[Stored data]

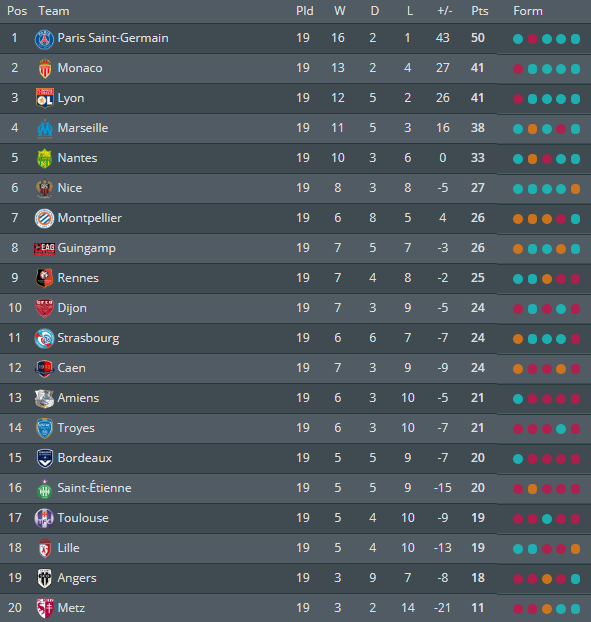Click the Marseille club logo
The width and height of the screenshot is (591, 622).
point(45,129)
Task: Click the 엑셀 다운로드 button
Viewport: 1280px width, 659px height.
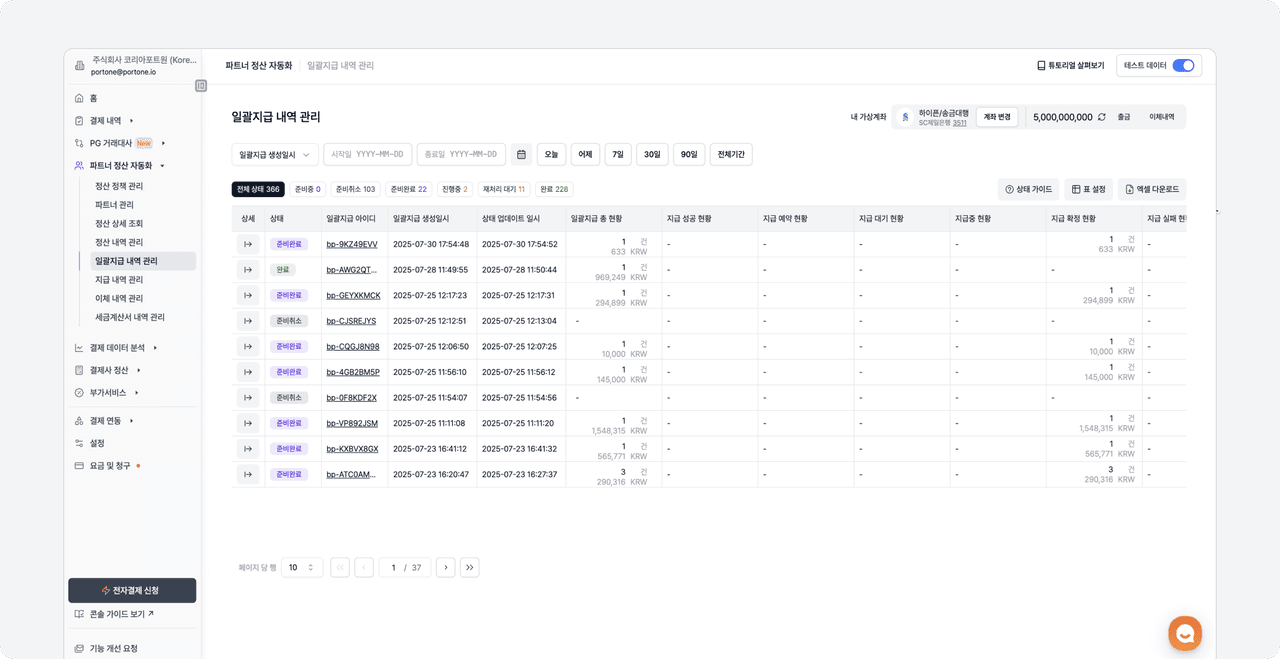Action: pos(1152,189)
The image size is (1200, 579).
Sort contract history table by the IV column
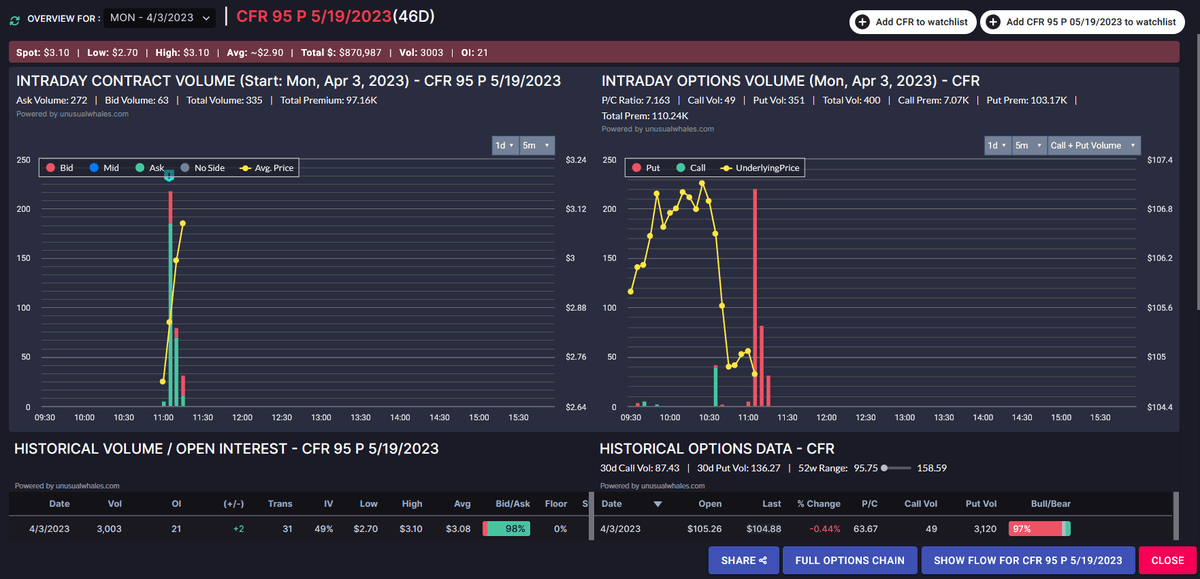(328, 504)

What is being asked. A word-for-word copy of the lines from the one with "The image size is (1200, 579)." through the last line of the data above is required, with both end lines included and no pictures.

Written answer.
The image size is (1200, 579).
Sort contract history table by the IV column
(328, 504)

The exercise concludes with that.